Some entrepreneurs entering the market unrealistically expect that conditions will be similar to those they may be more familiar with within their own country. For the same reason that Indonesia has become a hotspot for start-ups – its emerging market status – legalities can sometimes take time.
#10 Running into enforcement issues by picking and choosing which laws to comply with
Processing the required permits costs money and takes time, which often entrepreneurs are not willing to invest in. This may be because they are not familiar with the procedures or they wish to start the business faster. Unfortunately, it’s illegal and not sustainable.
Keep an open mind and even if your experience is different, be tolerant and accepting of the laws you are facing. If some laws are confusing, this is no reason to disobey or bypass the law, this is where you should ask help from an agency.
#11 Losing money due to unrealistic expectations about the time it takes to get started
Despite the fact that doing business in Indonesia is getting easier every year, it’s undeniable navigating the requirements can take time.

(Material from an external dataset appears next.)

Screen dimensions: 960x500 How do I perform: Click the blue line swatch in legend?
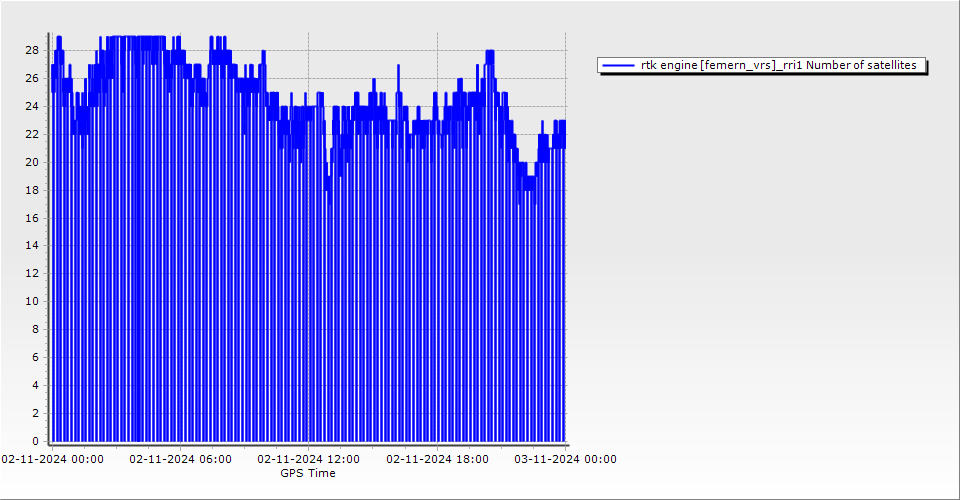(619, 65)
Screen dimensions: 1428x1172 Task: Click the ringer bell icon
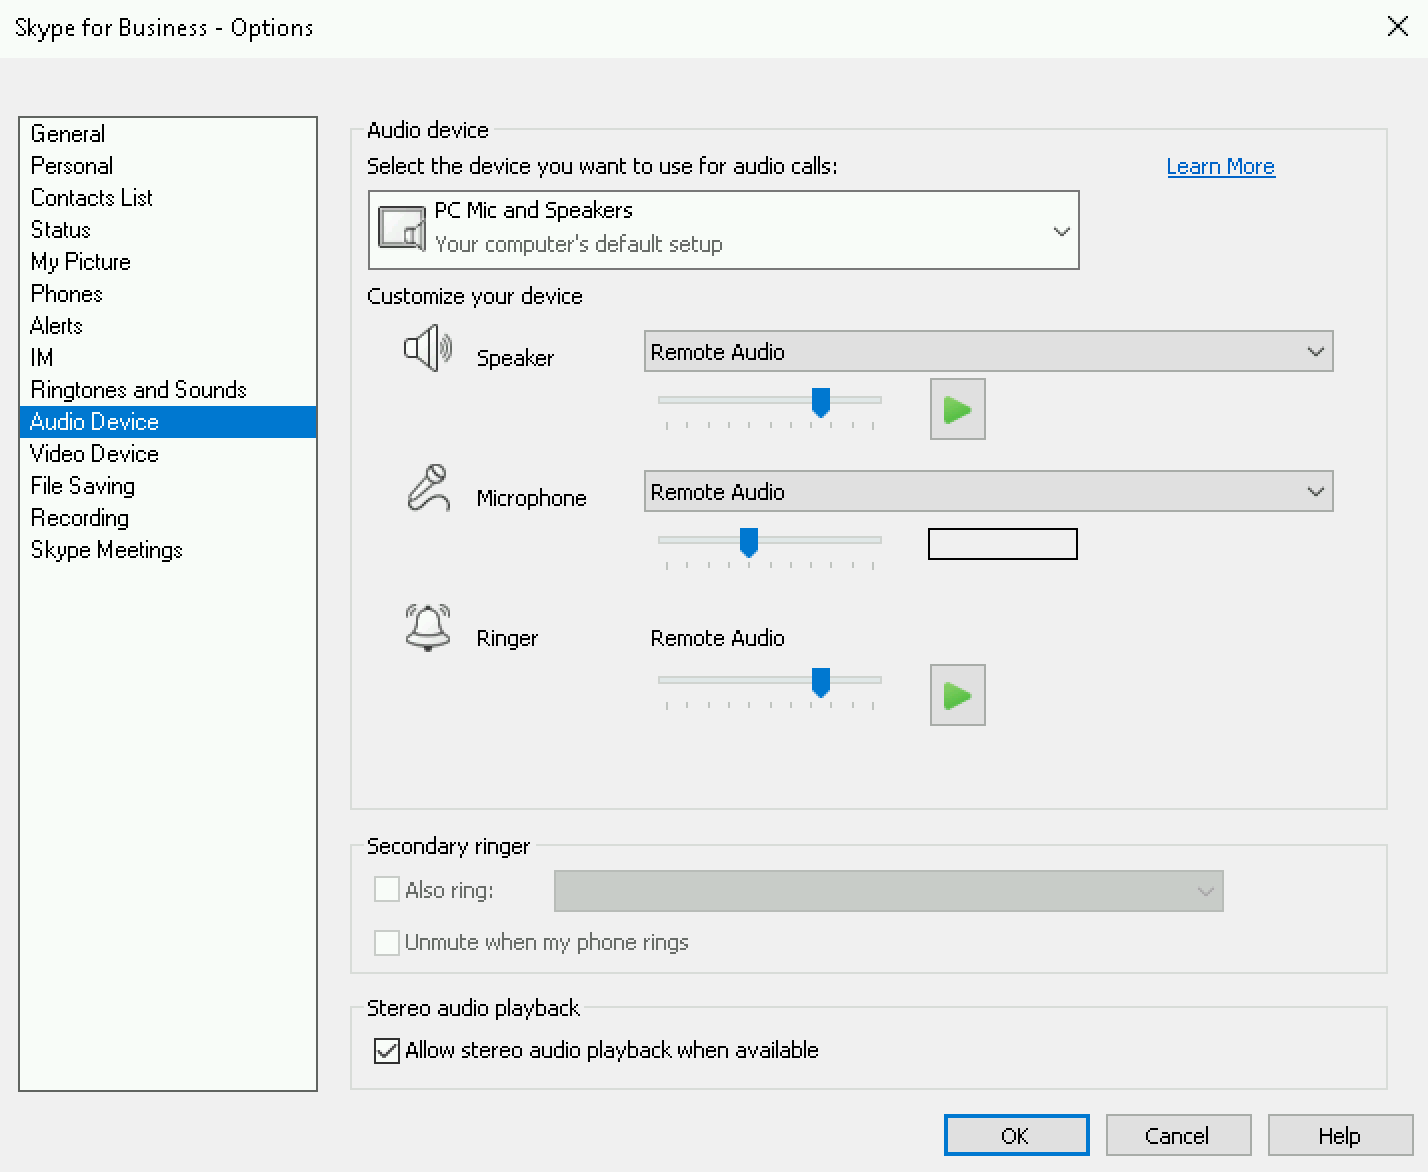point(428,628)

For entrepreneurs used to timelines in established markets, it’s wise to prepare for different timeframes in Indonesia. The minimum times set out in law are a guide only, and can be impacted by anything from online systems being disrupted, office closures, holidays or religious ceremonies. This is part of Indonesia’s life and needs to be respected and factored into your business planning.
#12 Losing out on a big opportunity – by giving up before beginning!
Many entrepreneurs come to Indonesia with big plans but are quickly overwhelmed with the prospect of navigating complex rules and regulations to set up company in Indonesia. They often choose not to start a business at all as everything seems too complicated and expensive. However, this can be a competitive advantage. Competition in the market is not fierce because many people hesitate and decide not to proceed.
An entrepreneur will be successful in Indonesia when he or she overcomes the fact that surroundings are a limitation and sees them instead as an opportunity. This is what Indonesia is all about – exploring the possibilities and coping with what may come along during the journey!